Now, 40 years later, the community is again faced with the challenge to protect the very existence of Chinatown. Recently, Sound Transit’s proposed plan to construct a transit area right through the middle of Chinatown’s 5th avenue, threatened erasure of dozens of historic Asian-owned businesses.
Led by Transit Equity for All, around almost 11,000 supporters advocated for the preservation of Chinatown against Sound Transit’s expansion plans. Through community support, Chinatown residents signed a petition that finally defeated the proposal, but only after the constant plea of thousands of petitions. The dedicated passion of community advocates reflect the community’s desire for representation in city planning decisions.
Looking Ahead
Since its founding, Chinatown residents have resiliently fought against ignorance and systemic oversight. However, in this new era, Chinatown faces new attacks that increasingly overwhelm and pressure residents more than ever before. The district has transformed and deteriorated more in the past couple years than it has in the past hundred years since its foundation. It now faces the risk of erasure.
With Seattle preparing to host matches for the FIFA World Cup 2026 at Lumen Field, the Chinatown-International District sits adjacent to what is quickly becoming some of the city’s most valuable real estate.
As the city continues its efforts to clean up and revamp urban spaces with new visitors, Chinatown finds itself increasingly vulnerable to displacement.
Global attention, tourism, and investment place increasing pressure on neighborhoods like the CID, raising concerns that development will prioritize profit and image over the preservation of long-standing cultural communities.

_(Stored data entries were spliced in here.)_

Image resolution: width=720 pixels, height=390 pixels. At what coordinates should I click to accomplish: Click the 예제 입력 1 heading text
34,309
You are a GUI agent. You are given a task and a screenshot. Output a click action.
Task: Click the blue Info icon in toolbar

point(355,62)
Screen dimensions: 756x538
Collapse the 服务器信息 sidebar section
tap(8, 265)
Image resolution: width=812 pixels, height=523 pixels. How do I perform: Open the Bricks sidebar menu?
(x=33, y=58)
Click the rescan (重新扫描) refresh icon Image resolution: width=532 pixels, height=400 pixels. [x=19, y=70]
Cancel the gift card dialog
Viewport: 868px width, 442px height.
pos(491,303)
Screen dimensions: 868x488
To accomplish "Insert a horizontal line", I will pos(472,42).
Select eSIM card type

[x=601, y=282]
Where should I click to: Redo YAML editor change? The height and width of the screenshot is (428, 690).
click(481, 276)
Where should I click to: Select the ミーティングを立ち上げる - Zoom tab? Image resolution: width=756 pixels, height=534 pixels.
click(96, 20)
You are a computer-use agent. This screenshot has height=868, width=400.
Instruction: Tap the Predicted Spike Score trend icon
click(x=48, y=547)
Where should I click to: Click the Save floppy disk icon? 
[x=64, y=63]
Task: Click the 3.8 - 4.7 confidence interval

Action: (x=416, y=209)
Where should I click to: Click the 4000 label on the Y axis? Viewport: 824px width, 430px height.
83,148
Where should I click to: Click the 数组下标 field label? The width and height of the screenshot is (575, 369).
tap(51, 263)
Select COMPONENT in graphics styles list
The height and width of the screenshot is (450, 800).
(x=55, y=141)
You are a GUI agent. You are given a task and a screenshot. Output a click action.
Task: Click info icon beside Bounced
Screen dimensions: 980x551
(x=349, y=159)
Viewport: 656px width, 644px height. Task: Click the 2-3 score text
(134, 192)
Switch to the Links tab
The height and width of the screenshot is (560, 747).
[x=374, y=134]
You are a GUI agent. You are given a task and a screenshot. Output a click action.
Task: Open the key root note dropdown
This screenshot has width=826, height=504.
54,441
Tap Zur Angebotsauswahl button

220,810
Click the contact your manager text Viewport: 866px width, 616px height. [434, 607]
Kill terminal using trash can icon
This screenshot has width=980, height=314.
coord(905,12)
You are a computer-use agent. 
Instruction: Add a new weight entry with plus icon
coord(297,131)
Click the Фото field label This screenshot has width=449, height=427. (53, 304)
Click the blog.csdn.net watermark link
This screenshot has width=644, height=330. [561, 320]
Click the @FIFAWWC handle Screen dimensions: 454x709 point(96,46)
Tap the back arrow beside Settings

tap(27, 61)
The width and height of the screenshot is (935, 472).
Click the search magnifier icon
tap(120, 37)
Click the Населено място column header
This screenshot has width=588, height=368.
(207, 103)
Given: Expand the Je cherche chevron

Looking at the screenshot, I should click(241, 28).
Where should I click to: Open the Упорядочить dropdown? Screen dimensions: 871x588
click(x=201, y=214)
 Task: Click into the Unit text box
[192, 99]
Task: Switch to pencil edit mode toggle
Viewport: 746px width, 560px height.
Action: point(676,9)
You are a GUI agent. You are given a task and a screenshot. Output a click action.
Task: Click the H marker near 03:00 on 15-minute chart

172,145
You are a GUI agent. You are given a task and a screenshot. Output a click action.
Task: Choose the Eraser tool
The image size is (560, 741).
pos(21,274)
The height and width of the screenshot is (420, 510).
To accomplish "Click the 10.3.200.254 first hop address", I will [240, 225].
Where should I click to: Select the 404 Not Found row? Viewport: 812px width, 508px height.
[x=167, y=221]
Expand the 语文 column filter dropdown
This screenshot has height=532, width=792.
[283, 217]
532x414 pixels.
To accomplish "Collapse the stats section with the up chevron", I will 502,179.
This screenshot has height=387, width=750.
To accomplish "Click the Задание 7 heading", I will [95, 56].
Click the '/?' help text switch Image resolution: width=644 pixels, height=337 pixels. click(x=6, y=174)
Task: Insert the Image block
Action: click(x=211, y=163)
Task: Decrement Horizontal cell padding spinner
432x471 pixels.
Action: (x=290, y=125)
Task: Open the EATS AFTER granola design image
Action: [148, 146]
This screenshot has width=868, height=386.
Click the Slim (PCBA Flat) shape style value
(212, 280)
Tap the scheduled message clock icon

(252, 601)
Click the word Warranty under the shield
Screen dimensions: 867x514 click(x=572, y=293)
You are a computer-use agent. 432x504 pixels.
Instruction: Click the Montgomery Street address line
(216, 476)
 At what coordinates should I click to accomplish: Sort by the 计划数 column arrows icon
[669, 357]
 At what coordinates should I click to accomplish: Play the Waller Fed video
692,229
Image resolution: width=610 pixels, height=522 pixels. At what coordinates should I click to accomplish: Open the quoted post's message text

The story of Seattle’s Chinatown International District is a microcosm of Chinatowns disappearing throughout the nation: in Philadelphia, Washington DC, Los Angeles, Boston, and countless other cities. It is essential to have true representation in governmental decisions and to prioritize equitable planning if we want to ensure that Chinatown is more than another husk of a once thriving community of color, marked only by the historic paifang archway, in five years.